WHAT THIS TASK INVOLVES: The expected output is an exact copy of the lines from the one containing "This screenshot has" to the final line below, minus any pictures.

(Dataset entries)

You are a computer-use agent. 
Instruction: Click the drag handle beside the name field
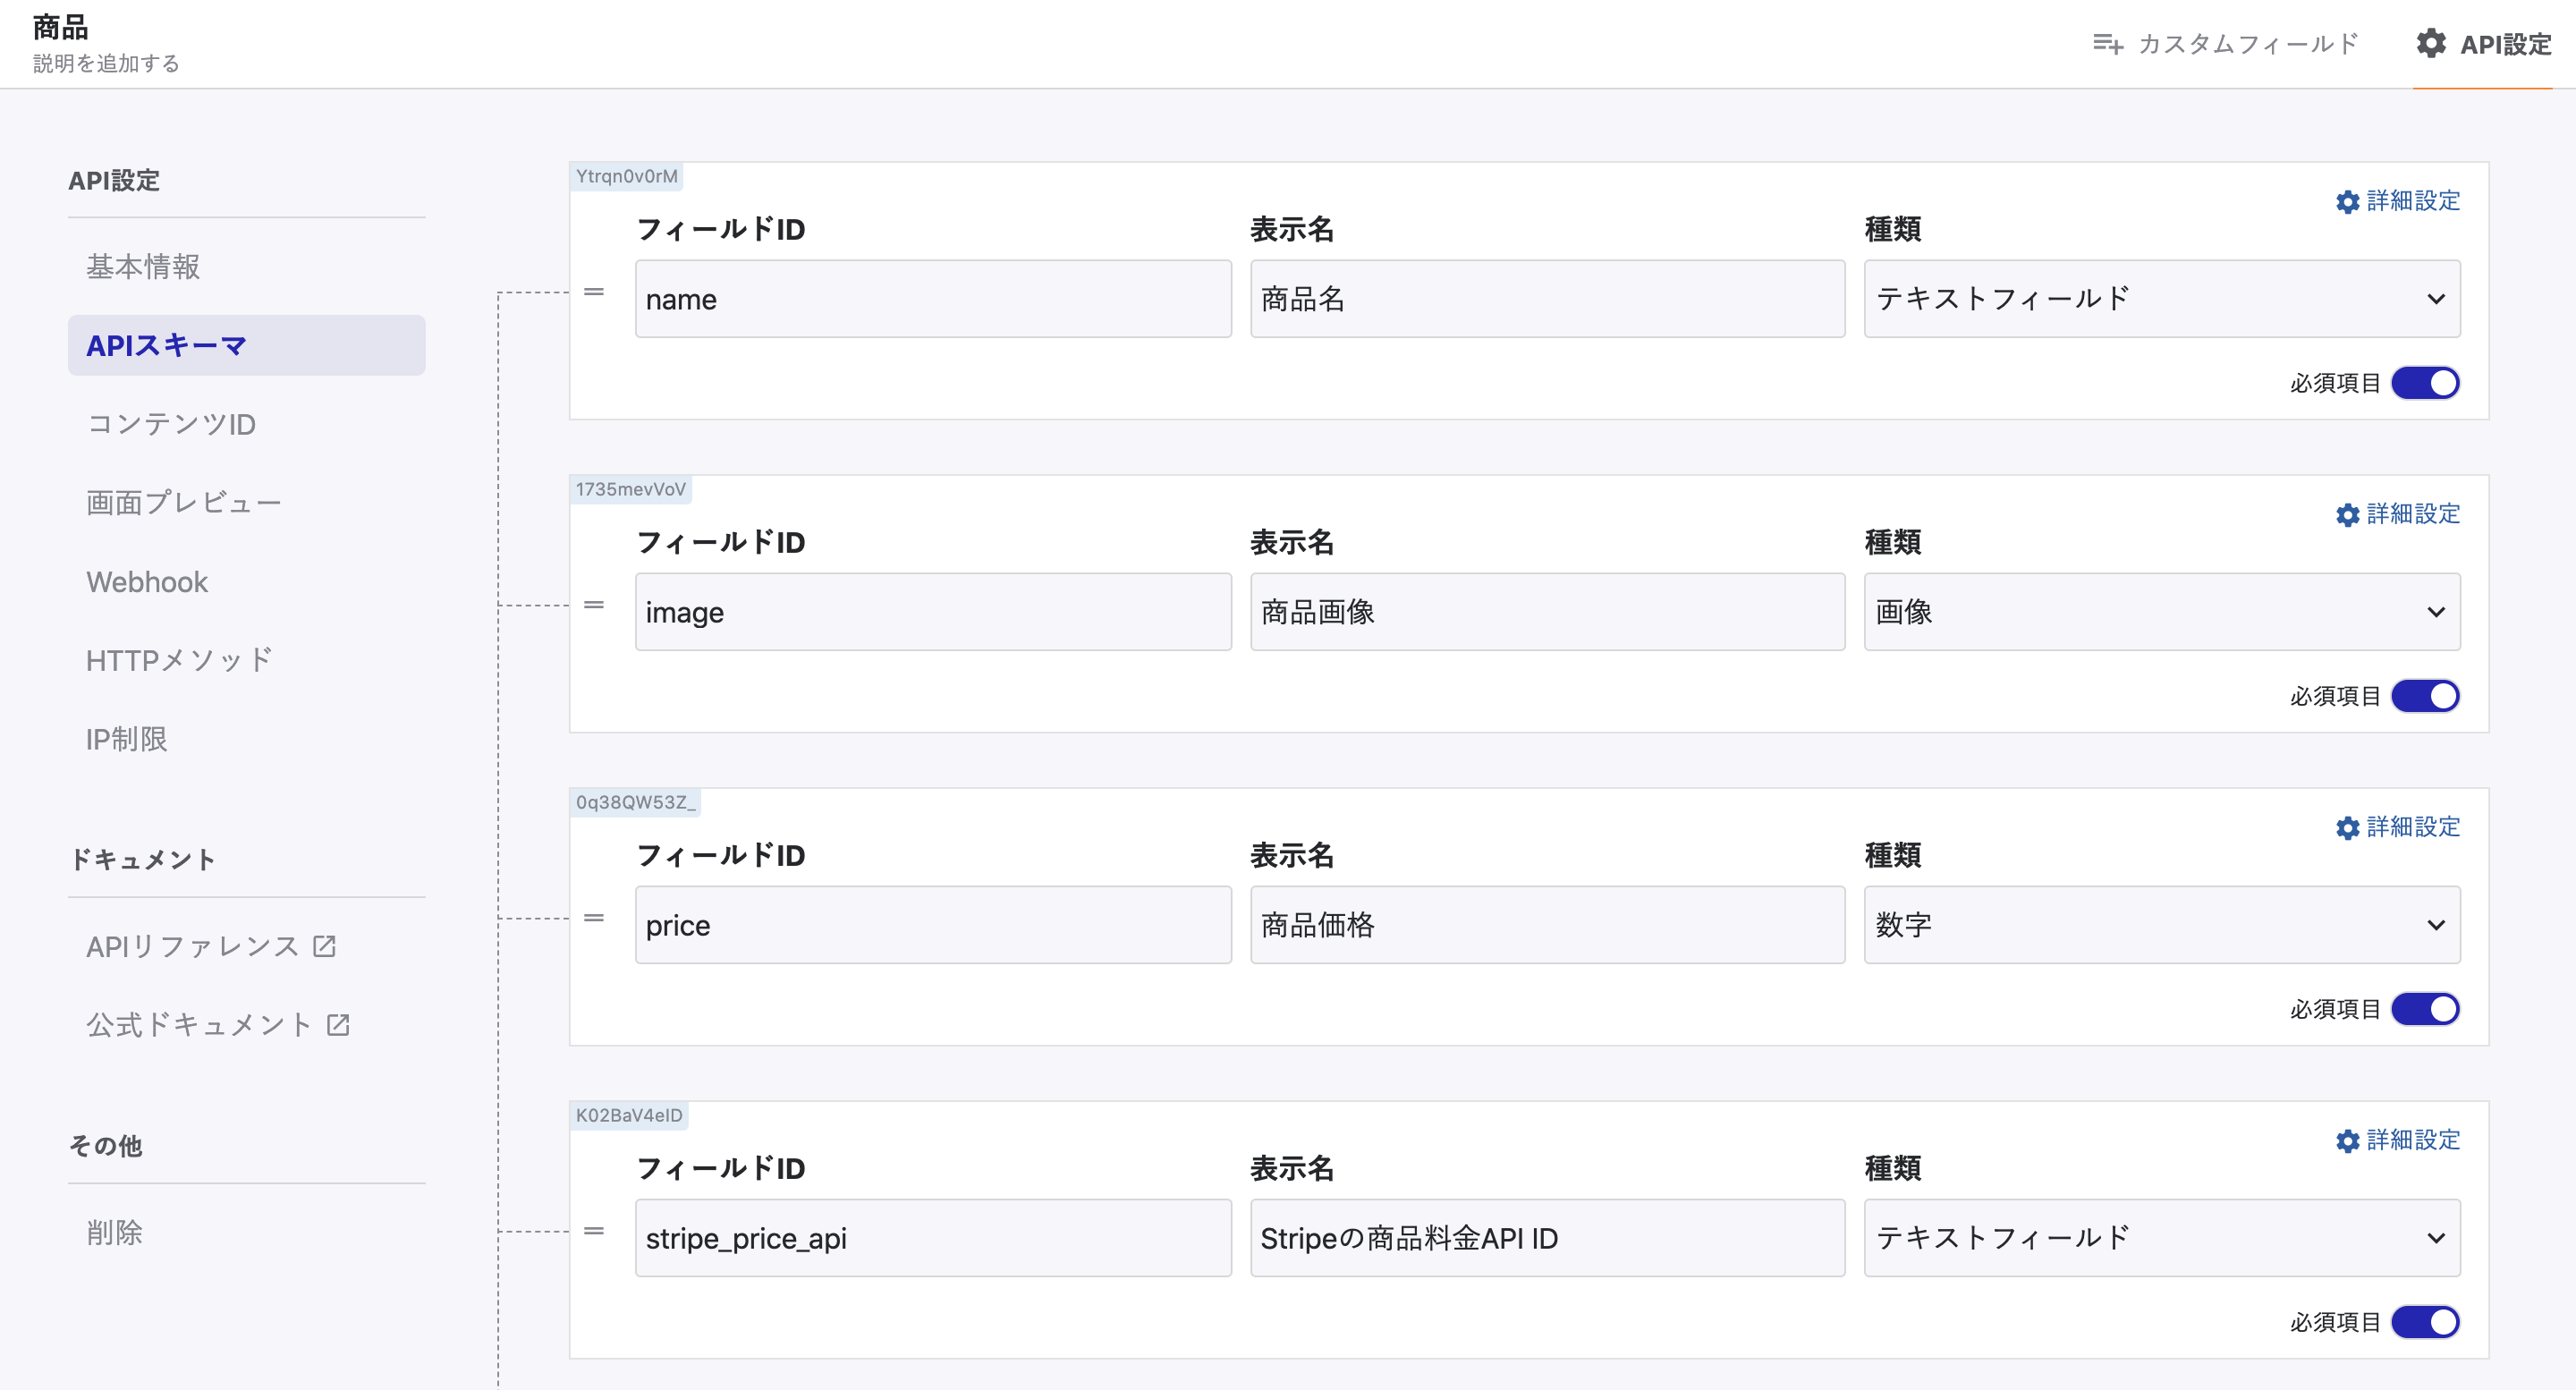click(x=594, y=292)
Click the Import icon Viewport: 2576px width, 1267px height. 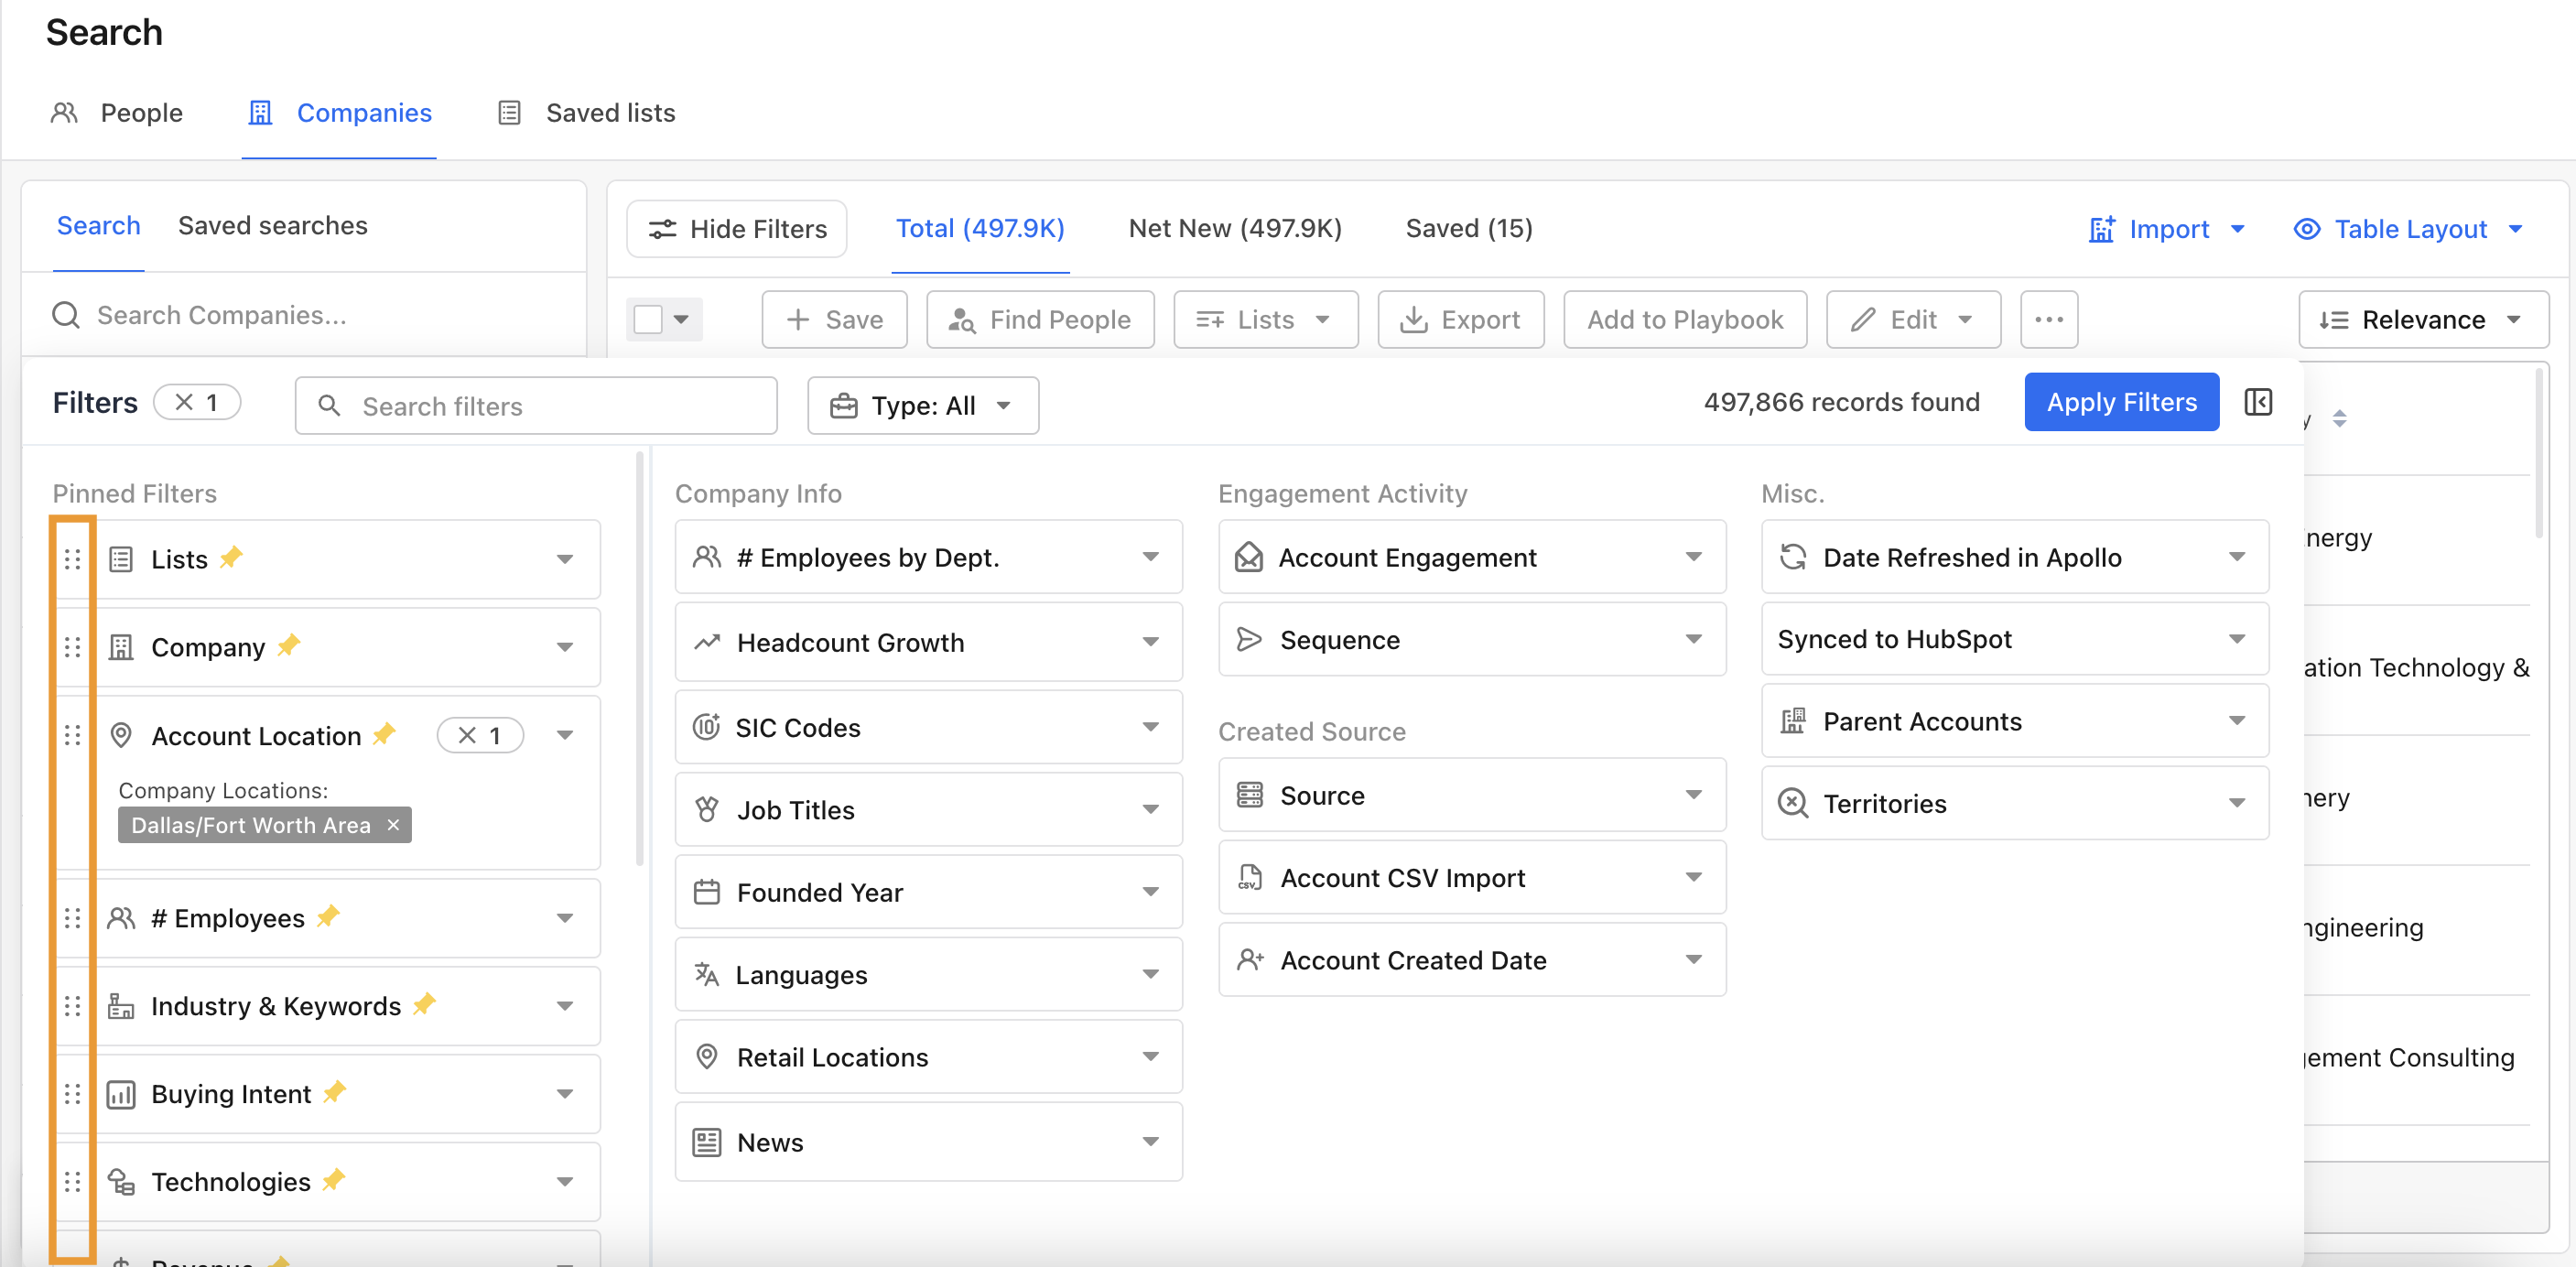click(2100, 229)
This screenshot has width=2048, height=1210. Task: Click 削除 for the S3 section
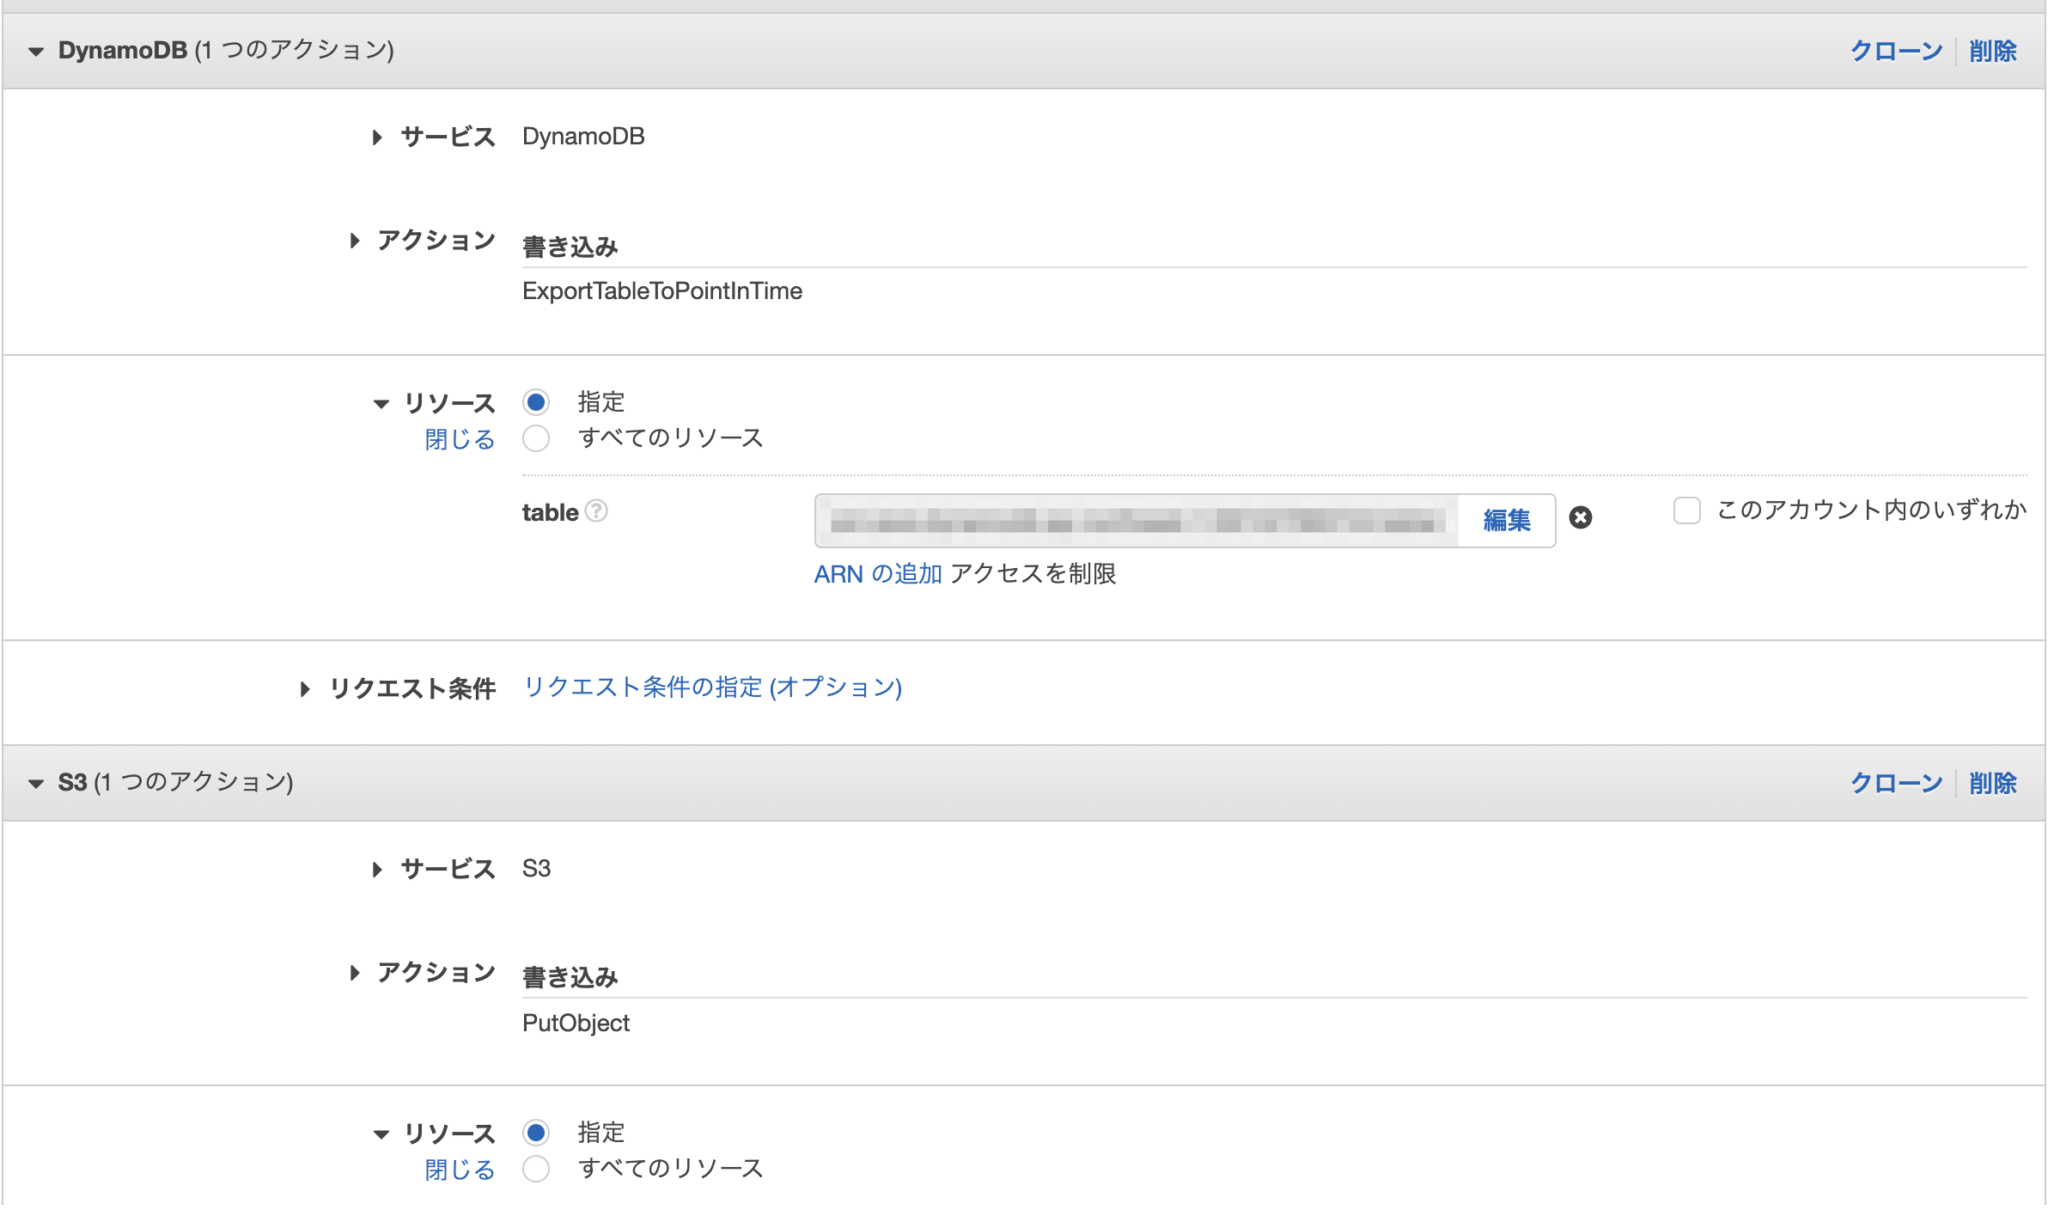pos(1992,783)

WRITTEN SOLUTION:
This screenshot has width=2048, height=1210. Task: Click 削除 for the S3 section
pos(1992,783)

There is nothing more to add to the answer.